**TEXT PROVIDED**
Walking On Broken Glass

June 24, 2009


Alternate corny post title: “Smash Hit”

Any evenhanded assessment of Nike’s skate video output requires awarding plaudits when they make the right moves, and firing out the fast, noisy, technicolor explosion that is “Debacle” amidst a summer of sweaty and bloated full-lengths qualifies as a win even if they hadn’t put it up in varying degrees of HD glory for free and speedy download. The powers that SB show they can learn too, deep-sixing the skits that mired “NBTT” (for the most part) and not playing out the car-skating thing… you’d kind of expect the predictable slow-mo one-trick intros centered on the autos.

Skating-wise Habitat’s transfer-happy Daryl Angel brings his brand of inoffensive modern skateboarding to spots in San Jose, Europe and, er, China, and wages his ongoing battle against the bland through two songs, but the dude manages to turn up the heat around the time the half-cab feeble grind; the up-down Far East rail combo is a head-nodder, if a little predictable for someone to do at that spot, and he flexes gnar chops on the gap to pole jam and an AVE line reconstruction. Other shit like that f/s halfcab nosegrind and the kinked b/s smith point at potential but the footage needs an editor more than anything else.

**WHAT TO DO**
1. According to the skate video review, why does Nike's release of "Debacle" count as a win? Answer in one to three sentences.
2. Rewrite the stretch of the skate video review from "Walking On Broken Glass" through "on the autos.", replacing "skits" with "sketches".
3. Extend the review of Nike SB's "Debacle" from where it stops.

**Stored items from a collection**
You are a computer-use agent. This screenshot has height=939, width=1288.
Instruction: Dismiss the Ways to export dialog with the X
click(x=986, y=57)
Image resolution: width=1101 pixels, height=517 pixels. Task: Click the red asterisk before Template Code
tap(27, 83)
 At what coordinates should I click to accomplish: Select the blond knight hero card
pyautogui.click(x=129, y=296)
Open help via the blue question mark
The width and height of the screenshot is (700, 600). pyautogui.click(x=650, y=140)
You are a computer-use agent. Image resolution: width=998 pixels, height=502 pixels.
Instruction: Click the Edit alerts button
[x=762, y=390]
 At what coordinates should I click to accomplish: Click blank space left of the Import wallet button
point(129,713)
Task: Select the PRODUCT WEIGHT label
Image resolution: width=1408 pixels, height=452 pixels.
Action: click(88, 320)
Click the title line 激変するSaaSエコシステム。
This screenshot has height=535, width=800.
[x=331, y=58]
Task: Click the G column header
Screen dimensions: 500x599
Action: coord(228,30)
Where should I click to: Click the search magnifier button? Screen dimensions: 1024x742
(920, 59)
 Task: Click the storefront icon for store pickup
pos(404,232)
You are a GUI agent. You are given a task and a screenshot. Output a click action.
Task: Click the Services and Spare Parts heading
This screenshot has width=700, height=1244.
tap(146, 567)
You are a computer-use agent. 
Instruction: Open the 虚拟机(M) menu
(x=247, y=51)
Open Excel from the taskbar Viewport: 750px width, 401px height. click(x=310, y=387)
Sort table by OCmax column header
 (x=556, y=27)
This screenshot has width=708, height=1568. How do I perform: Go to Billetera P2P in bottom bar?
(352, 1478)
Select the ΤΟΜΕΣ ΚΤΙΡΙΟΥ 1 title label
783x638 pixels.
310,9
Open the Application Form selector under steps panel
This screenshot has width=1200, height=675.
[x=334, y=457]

**TASK-BY-TASK OUTPUTS**
1. It counts as a win because "Debacle" is a fast, noisy, technicolor explosion released during a summer of sweaty, bloated full-length videos. The review says this would hold even without the free, speedy HD download.

2.
Walking On Broken Glass

June 24, 2009


Alternate corny post title: “Smash Hit”

Any evenhanded assessment of Nike’s skate video output requires awarding plaudits when they make the right moves, and firing out the fast, noisy, technicolor explosion that is “Debacle” amidst a summer of sweaty and bloated full-lengths qualifies as a win even if they hadn’t put it up in varying degrees of HD glory for free and speedy download. The powers that SB show they can learn too, deep-sixing the sketches that mired “NBTT” (for the most part) and not playing out the car-skating thing… you’d kind of expect the predictable slow-mo one-trick intros centered on the autos.

3.
Jolting between China, SoCal and points unknown, Shane Oneill and Theotis Beasley go blow-for-blow in one of the more effect tag-team/cameo combos recently, and for whatever reason the Nugget’s footage here went over better than his part for the novelty t-shirt purveyor Skate Mental… it could be the song, which probably is one of the best in a skate vid so far this year, or the Beasley backside double-flip, or maybe just the filming which is really on point throughout this whole production and helps the between-skating clips go down a lot easier.

Grant Taylor seems to be refocusing on which grabs look the coolest these days, moving away from his sophisticated take on 50-50 grinds in the Alien video, though he packs a cool block gap backside lipslide into his bud-green drug rug. A few months back I was kind of bummed that his “Mind Field” section didn’t have more transition skating but he roars through the bowls here, blasting this crazy transfer out of the whoop-de-whoops and puddle jumping with the bros before rekindling the dashed dreams of one Frankie Hill. The power beanie gets a lot of play with Justin Brock, who rumbles through spots like a rainbow-colored rockslide with a different array of tricks – bigspin grabs above the coping and a pretty impressive run through the pipes. Somebody more pool-inclined than I will have to determine whether a willy grind on backyard transition is legit, but if the sea-green stocking hat didn’t convince you Justin Brock’s going for it, that move oughtta help.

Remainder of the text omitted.